The solar ribbon, if we can call it that, has a target lifetime of one to two years and target efficiency between 1-2%. If it can reach a 2-3% efficiency and a two-to-three-year lifetime, the LCOE will be about 20c/kWh, Dastoor says. At 5-6% efficiency and a five-to-six-year lifetime, the LCOE will reach 11-12c/kWh, “and that is right smack where fossil fuel-based generation is.”
Relative low efficiency or not, if there is plenty of room to literally roll out this energy solution then you’d be silly not to.
A standard solar module might deliver peak power over 300W per square metre, sure, but that will weigh 15-20kg whereas a less-powerful printed PV alternative will weigh about 200-300g a square metre.
The world record efficiency for “organic photovoltaics [OPV]”, to give this tech sector its proper name, is 17% in laboratory conditions. The key challenge, Dastoor says, is how can you achieve higher efficiencies for the same low cost.
“There is a bit of a nuanced argument here, around the complexity of synthesis of those materials,” he says. “If it takes me 47 steps, say, to synthesise those new materials in very complex procedures I’ll never get that cost down low enough to make OPV viable. But the materials we use we make ourselves and we control the entire production chain.”
Expectations for efficiency results between 3 and 4% are at the level where “people are interested in commercial applications of the technology.”
The featherweight nature of the tech makes it a nice solution for vast industrial-zone rooftops that are often structurally designed to guarantee not much more than shelter from the rain. Beyond that, Dastoor is enthusiastic about the prospects for “solar roads” on the shoulders of thousands upon thousands of kilometres of highways.
“We literally roll out these solar cells,” he says. “Now that is an enormous area which then allows those regions to access power right where they want it – so you immediately get energy development of those regions. And those regions include big gaps between our major cities.”
Energy generated this way could be used to charge electric vehicles, purify water and provide lighting, he says. “Easy.”

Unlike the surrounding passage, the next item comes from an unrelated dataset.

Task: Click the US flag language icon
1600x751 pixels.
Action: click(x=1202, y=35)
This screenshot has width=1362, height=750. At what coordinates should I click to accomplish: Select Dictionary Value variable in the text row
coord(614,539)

The solar rolls can be printed on regular presses, like the ones that turn out newspapers, although “it’s really quite tricky getting it to work”.
“We’ve been developing this technology for over 20 years – so, if I was being completely honest with you, I would admit it’s easy and difficult.”

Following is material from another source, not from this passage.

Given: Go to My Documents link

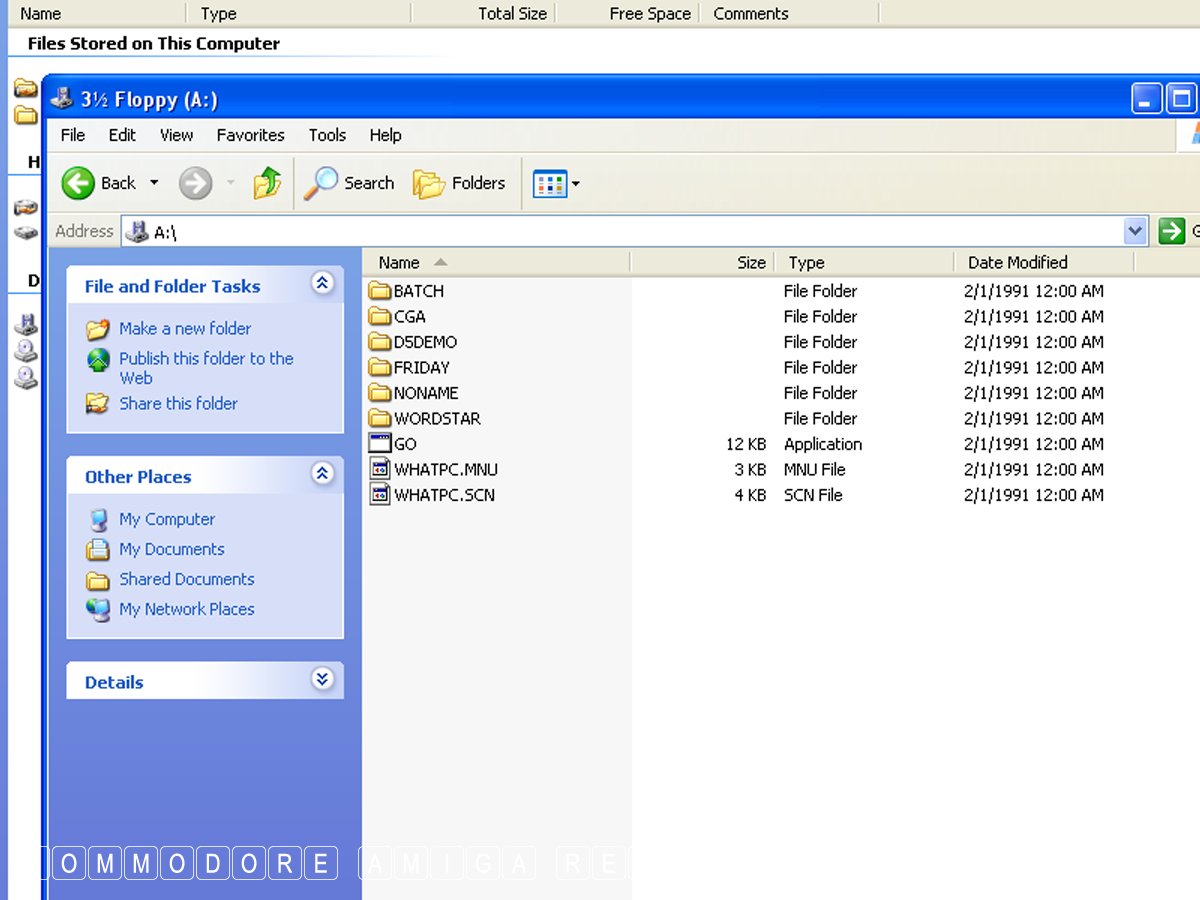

Elements include a printed silver-based ink electrode and copper tape for the busbar. The active layer is an organic semi-conducting blend, a special class of polymer. “We blend them, we print them, and when light is incident upon them, electrons are excited.”
The flexible PV solution is powering interactive public lighting at a recreation park in Land Cove, Sydney, where the panels generate power during the day which is stored in a battery to power the display at night.
The researchers have access to a manufacturing facility at the university’s Newcastle Institute for Energy and Resources, which has been supported by the Australian National Fabrication Facility. The print facility can manufacture hundreds of metres of material a day, although Professor Dastoor says “it’s reached the point where we need to significantly scale this level of production.”
Commercial-scale equipment would be capable of producing kilometres of material a day. “No other renewal energy technology can be manufactured as quickly.”
Other possible uses include disaster relief and the defence industry, floating covers for dams and pools, yacht sails, smart blinds for residential and high-rise buildings, greenhouse covers and more.
Put plainly, Professor Dastoor’s goal is to coat as many surfaces as possible with the material.
“Imagine a world where everyone has access to electricity, and where every surface can generate clean, low-cost, sustainable energy from the sun. That’s a world I want to live in.”
*EcoGeneration’s extremely rough calculation based on four times the output of half a 400W panel.